Romance Novels, etc.
This type of writing was quite common in the ubiquitous romance ‘Harlequin-esque’ novels of the 1970s when puritanical attitudes towards love, desire and sexual tension were necessarily masked behind flowery literary substitutions. The author could not expect to sell even a trashy novel that depicted explicit or clinical descriptions of physical lust, fantasies and coitus for instance. They instead used flowery interpretations that were unweildy even then but socially acceptable. Descriptive prose that could not possibly be misinterpreted by the reader. Expressions like “throbbing manhood” would be used instead of the clinical term “erection” for example.
An annual event called the Bulwer-Lytton Fiction Contest takes place in San Jose, California whose sole purpose is for aspiring and professional writers to intentionally come up with the worst opening lines for a novel. The first year this contest was held there were only three entrants. Recent years have attracted as many as 10,000 applicants. The prize is a cash award of $250.00 and of course, the notoriety of intentionally having written the worst fiction.

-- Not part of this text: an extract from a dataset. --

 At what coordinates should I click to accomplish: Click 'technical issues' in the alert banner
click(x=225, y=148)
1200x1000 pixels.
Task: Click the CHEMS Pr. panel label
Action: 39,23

A prior winner (yr. 2000) of the event was Gary Dahl, known for being the inventor of the “Pet Rock” that was a nationwide craze back in the 1970s.
The Bulwer-Lytton Fiction Contest link above cites the opening lines of the winners from 1983 to the present and if worse a look at.
Bad Writing, Not the Worst But Merely Bad
One of my favorite entrants from several years ago (which apparently did not win) was a parody of the Running of the Bulls, which takes place at Pomplona, Spain.
I don’t recall the bulk of the opening paragraph this aspiring contestant wrote but it had to do with ‘…the gates being opened and the running of people just ahead of the angry mob of frenzied, charging animals, legs running and galloping just ahead of the churning pack of advancing beasts…, the human runners being hearded by agitated yapping, barking and nipping at their heels,’ and so on.
An observation by the protagonist-apparent goes on to ‘….realize that the running of the Pomeranians was a really stupid idea.’